Saved data entries:
= = =

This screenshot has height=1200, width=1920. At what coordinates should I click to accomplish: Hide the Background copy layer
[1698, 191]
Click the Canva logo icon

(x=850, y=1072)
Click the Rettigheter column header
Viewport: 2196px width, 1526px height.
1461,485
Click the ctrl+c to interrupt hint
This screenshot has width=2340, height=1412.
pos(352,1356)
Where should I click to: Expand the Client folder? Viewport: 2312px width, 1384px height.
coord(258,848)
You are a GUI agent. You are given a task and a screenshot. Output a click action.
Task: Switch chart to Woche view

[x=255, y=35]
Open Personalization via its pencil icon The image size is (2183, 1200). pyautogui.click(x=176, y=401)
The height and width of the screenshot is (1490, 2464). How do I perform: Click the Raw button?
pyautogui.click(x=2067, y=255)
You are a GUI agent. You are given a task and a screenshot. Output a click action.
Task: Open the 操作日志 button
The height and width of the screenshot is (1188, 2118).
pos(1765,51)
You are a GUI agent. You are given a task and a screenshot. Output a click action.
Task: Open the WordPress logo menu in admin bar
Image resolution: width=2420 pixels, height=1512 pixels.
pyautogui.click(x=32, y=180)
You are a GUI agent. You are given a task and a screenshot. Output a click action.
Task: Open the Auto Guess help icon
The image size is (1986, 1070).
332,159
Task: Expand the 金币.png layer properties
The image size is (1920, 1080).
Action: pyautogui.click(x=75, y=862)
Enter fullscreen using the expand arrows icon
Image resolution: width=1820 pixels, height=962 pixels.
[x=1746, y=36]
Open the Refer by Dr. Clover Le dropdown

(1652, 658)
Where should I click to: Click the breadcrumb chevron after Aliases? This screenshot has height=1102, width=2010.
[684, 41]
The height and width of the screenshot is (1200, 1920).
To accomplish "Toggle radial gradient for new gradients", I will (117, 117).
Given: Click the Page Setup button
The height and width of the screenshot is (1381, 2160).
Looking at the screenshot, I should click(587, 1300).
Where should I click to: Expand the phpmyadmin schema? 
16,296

= = =

**TASK TO CARRY OUT**: Every entry above should come back exactly as written.

**FINISHED EXERCISE**:
This screenshot has height=1200, width=1920. At what coordinates should I click to accomplish: Hide the Background copy layer
[1698, 191]
Click the Canva logo icon

(x=850, y=1072)
Click the Rettigheter column header
Viewport: 2196px width, 1526px height.
1461,485
Click the ctrl+c to interrupt hint
This screenshot has width=2340, height=1412.
pos(352,1356)
Where should I click to: Expand the Client folder? Viewport: 2312px width, 1384px height.
coord(258,848)
You are a GUI agent. You are given a task and a screenshot. Output a click action.
Task: Switch chart to Woche view

[x=255, y=35]
Open Personalization via its pencil icon The image size is (2183, 1200). pyautogui.click(x=176, y=401)
The height and width of the screenshot is (1490, 2464). How do I perform: Click the Raw button?
pyautogui.click(x=2067, y=255)
You are a GUI agent. You are given a task and a screenshot. Output a click action.
Task: Open the 操作日志 button
The height and width of the screenshot is (1188, 2118).
pos(1765,51)
You are a GUI agent. You are given a task and a screenshot. Output a click action.
Task: Open the WordPress logo menu in admin bar
Image resolution: width=2420 pixels, height=1512 pixels.
pyautogui.click(x=32, y=180)
You are a GUI agent. You are given a task and a screenshot. Output a click action.
Task: Open the Auto Guess help icon
The image size is (1986, 1070).
332,159
Task: Expand the 金币.png layer properties
The image size is (1920, 1080).
Action: pyautogui.click(x=75, y=862)
Enter fullscreen using the expand arrows icon
Image resolution: width=1820 pixels, height=962 pixels.
[x=1746, y=36]
Open the Refer by Dr. Clover Le dropdown

(1652, 658)
Where should I click to: Click the breadcrumb chevron after Aliases? This screenshot has height=1102, width=2010.
[684, 41]
The height and width of the screenshot is (1200, 1920).
To accomplish "Toggle radial gradient for new gradients", I will (117, 117).
Given: Click the Page Setup button
The height and width of the screenshot is (1381, 2160).
Looking at the screenshot, I should click(587, 1300).
Where should I click to: Expand the phpmyadmin schema? 
16,296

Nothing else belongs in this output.